7mm-08レミントンは密林や大きく開けた場所を含めたほとんどの狩猟環境で使用できる。また、.308ウィンチェスターや.30-06スプリングフィールドと比べると、7mmというわずかに小さい径の弾頭は一般的によりよい弾道係数 (BC) を持っているので、飛翔中に抗力と横風の影響を受けにくく、同等の弾頭重量においてはより平坦な軌道となる。そして、その軌道は.270ウィンチェスターに匹敵するとされている[5]

リコイルは .243 Win よりもわずかに大きいが、ほとんどの場合は .308 Win よりも小さい。このリコイルの小ささは年少者や初心者に向いているが、経験者やハンターにとっても同様に有用である。

Shooting Industry の Howard Brant は「7mm-08 は狩猟においてはなんとも大当たりの商品である。北米や他の場所にみられる中型のビッグ・ゲームすべてを効率的に仕留めるのに十分すぎる威力をもった最高の実包だ。
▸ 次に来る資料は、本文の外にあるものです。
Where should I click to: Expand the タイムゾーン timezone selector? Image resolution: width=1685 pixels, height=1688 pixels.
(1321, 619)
」と述べている[5]

雑誌 Petersen's Hunting の Wayne van Zwoll は「効率的な薬きょうの設計と、北アメリカのほとんどのビッグ・ゲームに適した弾頭重量の選択肢の多さのおかげで、7mm-08 は狩猟全般においては最高の選択肢である。リコイルも小さく、軽量なショート・アクション・ライフルに最適だ。また、140グレーンの弾頭は.308の150グレーン弾頭よりも500ヤード地点の標的に対してより早く同等のエネルギーを持って着弾するため、メタリック・シルエットで好まれている。」と述べた[6]。同様にエルクにとっては"致命的"であるとも述べた。
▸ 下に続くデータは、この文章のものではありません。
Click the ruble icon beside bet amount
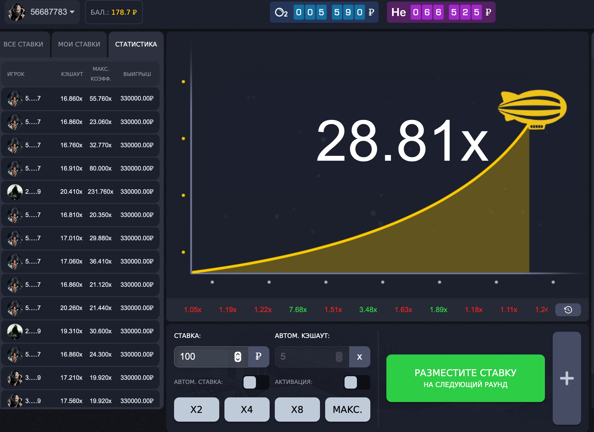The image size is (594, 432). coord(258,356)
Field & Stream の David E. Petzal は「7mm-08 の利点は非常に軽量なこと、砲口爆風があまり生じないこと、用途に合わせた弾頭重量の豊富さ、そしてその一流の精度である。」と述べた [7]

適切なロードの 7mm-08 はスウェーデンフィンランドノルウェーにおいてムース猟をするのに必要な条件に適っている。この用途での 7mm-08 は 6.5×55mm、7×57mm、7×57mmR、.300サベージ、.303ブリティッシュや一部の.308ウィンチェスターや.270ウィンチェスターと比べても謙遜がない。

適切な弾頭を使用すれば、エルク、アメリカグマイノシシにもこの実包は有効である。

しかし、7mm-08 Rem は3種の大型グマ、ホッキョクグマヒグマハイイログマやその他のデンジャラス・ゲームに使用するには適していないということに注意しなければならない。身を守るために、近距離でデンジャラス・ゲームに対して十分なストッピング・パワーを要求される状況においては、さらに大きな口径で重い弾頭の使用が強く推奨される。クマの生態の専門家 Stephen Herrero は510グレーンの .458 Win Mag、300グレーンの .375 H&H Mag、300グレーンの .338 Win Mag、220グレーンの .30-06 が"クマから身を守るために優れている"としたアメリカ合衆国森林局のアラスカにおける調査を紹介している[8]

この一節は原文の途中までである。